• Task details: Of the material below, the lines to be retyped are those from the line containing "This screenshot has width=550, height=412." through the line containing "The height and width of the screenshot is (812, 1465).", inclusive; reproduce them exactly.

□ □ □

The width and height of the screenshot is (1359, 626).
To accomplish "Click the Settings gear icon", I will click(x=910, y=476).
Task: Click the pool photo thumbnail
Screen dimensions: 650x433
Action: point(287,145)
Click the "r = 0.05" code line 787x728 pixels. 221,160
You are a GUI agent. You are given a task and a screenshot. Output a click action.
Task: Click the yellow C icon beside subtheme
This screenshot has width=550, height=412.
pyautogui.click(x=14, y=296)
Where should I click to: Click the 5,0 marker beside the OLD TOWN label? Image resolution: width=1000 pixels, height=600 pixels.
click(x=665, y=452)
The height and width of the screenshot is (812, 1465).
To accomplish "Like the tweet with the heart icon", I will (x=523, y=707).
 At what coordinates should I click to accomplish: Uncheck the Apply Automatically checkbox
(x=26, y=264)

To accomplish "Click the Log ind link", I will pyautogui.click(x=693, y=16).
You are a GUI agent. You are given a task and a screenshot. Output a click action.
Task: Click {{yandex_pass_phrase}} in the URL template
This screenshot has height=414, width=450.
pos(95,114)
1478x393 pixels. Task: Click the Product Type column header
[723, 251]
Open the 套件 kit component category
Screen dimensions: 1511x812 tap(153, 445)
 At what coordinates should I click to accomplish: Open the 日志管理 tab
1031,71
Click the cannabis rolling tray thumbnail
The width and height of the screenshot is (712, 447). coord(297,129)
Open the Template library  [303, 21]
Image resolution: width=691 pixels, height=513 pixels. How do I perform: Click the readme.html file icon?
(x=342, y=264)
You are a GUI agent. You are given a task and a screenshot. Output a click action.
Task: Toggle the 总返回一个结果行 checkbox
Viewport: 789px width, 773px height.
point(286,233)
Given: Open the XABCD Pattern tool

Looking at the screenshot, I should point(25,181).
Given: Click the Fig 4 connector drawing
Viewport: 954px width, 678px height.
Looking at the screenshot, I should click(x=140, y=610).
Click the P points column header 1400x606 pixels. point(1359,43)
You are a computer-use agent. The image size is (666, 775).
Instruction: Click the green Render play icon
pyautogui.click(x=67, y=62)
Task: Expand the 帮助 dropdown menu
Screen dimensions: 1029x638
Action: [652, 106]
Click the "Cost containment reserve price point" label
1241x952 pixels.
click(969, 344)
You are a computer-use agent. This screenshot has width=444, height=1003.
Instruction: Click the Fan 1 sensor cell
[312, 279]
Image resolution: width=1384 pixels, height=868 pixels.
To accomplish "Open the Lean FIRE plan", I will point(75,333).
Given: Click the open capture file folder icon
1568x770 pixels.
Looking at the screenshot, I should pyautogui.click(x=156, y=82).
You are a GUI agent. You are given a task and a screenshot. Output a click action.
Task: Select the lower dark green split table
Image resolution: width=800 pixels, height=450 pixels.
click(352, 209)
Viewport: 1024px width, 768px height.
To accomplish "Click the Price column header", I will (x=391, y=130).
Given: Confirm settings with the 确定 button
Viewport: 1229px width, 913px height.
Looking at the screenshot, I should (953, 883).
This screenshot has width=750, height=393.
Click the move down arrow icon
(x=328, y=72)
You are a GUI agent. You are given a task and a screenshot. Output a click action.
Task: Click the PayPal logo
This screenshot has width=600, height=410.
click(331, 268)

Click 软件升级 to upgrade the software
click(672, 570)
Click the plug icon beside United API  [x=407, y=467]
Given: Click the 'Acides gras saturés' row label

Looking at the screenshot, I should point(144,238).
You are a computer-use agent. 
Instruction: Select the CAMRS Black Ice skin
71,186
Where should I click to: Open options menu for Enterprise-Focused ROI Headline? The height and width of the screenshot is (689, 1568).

□ □ □

• Task solution:
This screenshot has width=550, height=412.
pyautogui.click(x=14, y=296)
Where should I click to: Click the 5,0 marker beside the OLD TOWN label? Image resolution: width=1000 pixels, height=600 pixels.
click(x=665, y=452)
The height and width of the screenshot is (812, 1465).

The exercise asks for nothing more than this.